> **Task description**
Turn each line of the items below into an entry in a numbered list, leaving out any blank lines.

(Items listed in a dataset)
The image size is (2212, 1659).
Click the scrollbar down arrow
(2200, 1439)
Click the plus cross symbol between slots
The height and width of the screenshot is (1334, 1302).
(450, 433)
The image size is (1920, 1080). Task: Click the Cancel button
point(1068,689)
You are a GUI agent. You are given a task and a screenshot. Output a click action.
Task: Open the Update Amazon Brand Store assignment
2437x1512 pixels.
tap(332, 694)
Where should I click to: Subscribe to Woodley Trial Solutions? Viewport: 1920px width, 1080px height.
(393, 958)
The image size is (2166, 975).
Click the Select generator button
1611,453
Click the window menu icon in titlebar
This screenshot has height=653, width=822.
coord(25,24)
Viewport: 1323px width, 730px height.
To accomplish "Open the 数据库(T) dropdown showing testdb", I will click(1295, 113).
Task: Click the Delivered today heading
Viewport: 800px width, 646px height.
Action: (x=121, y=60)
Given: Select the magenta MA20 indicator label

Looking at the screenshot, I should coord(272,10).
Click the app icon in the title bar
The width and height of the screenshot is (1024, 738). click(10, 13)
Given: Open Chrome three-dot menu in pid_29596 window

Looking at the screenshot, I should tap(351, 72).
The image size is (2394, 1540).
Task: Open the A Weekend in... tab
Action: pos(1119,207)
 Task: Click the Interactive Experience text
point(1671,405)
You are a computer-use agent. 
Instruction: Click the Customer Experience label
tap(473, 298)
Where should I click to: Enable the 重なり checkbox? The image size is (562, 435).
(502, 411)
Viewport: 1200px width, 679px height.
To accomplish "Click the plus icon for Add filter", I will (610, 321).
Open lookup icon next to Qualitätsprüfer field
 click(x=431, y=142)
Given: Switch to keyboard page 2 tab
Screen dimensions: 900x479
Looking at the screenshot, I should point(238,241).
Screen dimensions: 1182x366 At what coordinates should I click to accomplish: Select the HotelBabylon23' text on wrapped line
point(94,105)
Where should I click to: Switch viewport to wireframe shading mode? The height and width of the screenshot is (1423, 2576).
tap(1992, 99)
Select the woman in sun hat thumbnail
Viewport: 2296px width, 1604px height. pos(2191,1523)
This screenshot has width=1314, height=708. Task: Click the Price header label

> **Response to this exercise**
1. The image size is (2212, 1659).
2. Click the scrollbar down arrow
3. (2200, 1439)
4. Click the plus cross symbol between slots
5. The height and width of the screenshot is (1334, 1302).
6. (450, 433)
7. The image size is (1920, 1080). Task: Click the Cancel button
8. point(1068,689)
9. You are a GUI agent. You are given a task and a screenshot. Output a click action.
10. Task: Open the Update Amazon Brand Store assignment
11. 2437x1512 pixels.
12. tap(332, 694)
13. Where should I click to: Subscribe to Woodley Trial Solutions? Viewport: 1920px width, 1080px height.
14. (393, 958)
15. The image size is (2166, 975).
16. Click the Select generator button
17. 1611,453
18. Click the window menu icon in titlebar
19. This screenshot has height=653, width=822.
20. coord(25,24)
21. Viewport: 1323px width, 730px height.
22. To accomplish "Open the 数据库(T) dropdown showing testdb", I will click(1295, 113).
23. Task: Click the Delivered today heading
24. Viewport: 800px width, 646px height.
25. Action: (x=121, y=60)
26. Given: Select the magenta MA20 indicator label
27. Looking at the screenshot, I should coord(272,10).
28. Click the app icon in the title bar
29. The width and height of the screenshot is (1024, 738). click(10, 13)
30. Given: Open Chrome three-dot menu in pid_29596 window
31. Looking at the screenshot, I should tap(351, 72).
32. The image size is (2394, 1540).
33. Task: Open the A Weekend in... tab
34. Action: pos(1119,207)
35.  Task: Click the Interactive Experience text
36. point(1671,405)
37. You are a computer-use agent. 
38. Instruction: Click the Customer Experience label
39. tap(473, 298)
40. Where should I click to: Enable the 重なり checkbox? The image size is (562, 435).
41. (502, 411)
42. Viewport: 1200px width, 679px height.
43. To accomplish "Click the plus icon for Add filter", I will (610, 321).
44. Open lookup icon next to Qualitätsprüfer field
45.  click(x=431, y=142)
46. Given: Switch to keyboard page 2 tab
47. Screen dimensions: 900x479
48. Looking at the screenshot, I should point(238,241).
49. Screen dimensions: 1182x366 At what coordinates should I click to accomplish: Select the HotelBabylon23' text on wrapped line
50. point(94,105)
51. Where should I click to: Switch viewport to wireframe shading mode? The height and width of the screenshot is (1423, 2576).
52. tap(1992, 99)
53. Select the woman in sun hat thumbnail
54. Viewport: 2296px width, 1604px height. pos(2191,1523)
55. This screenshot has width=1314, height=708. Task: Click the Price header label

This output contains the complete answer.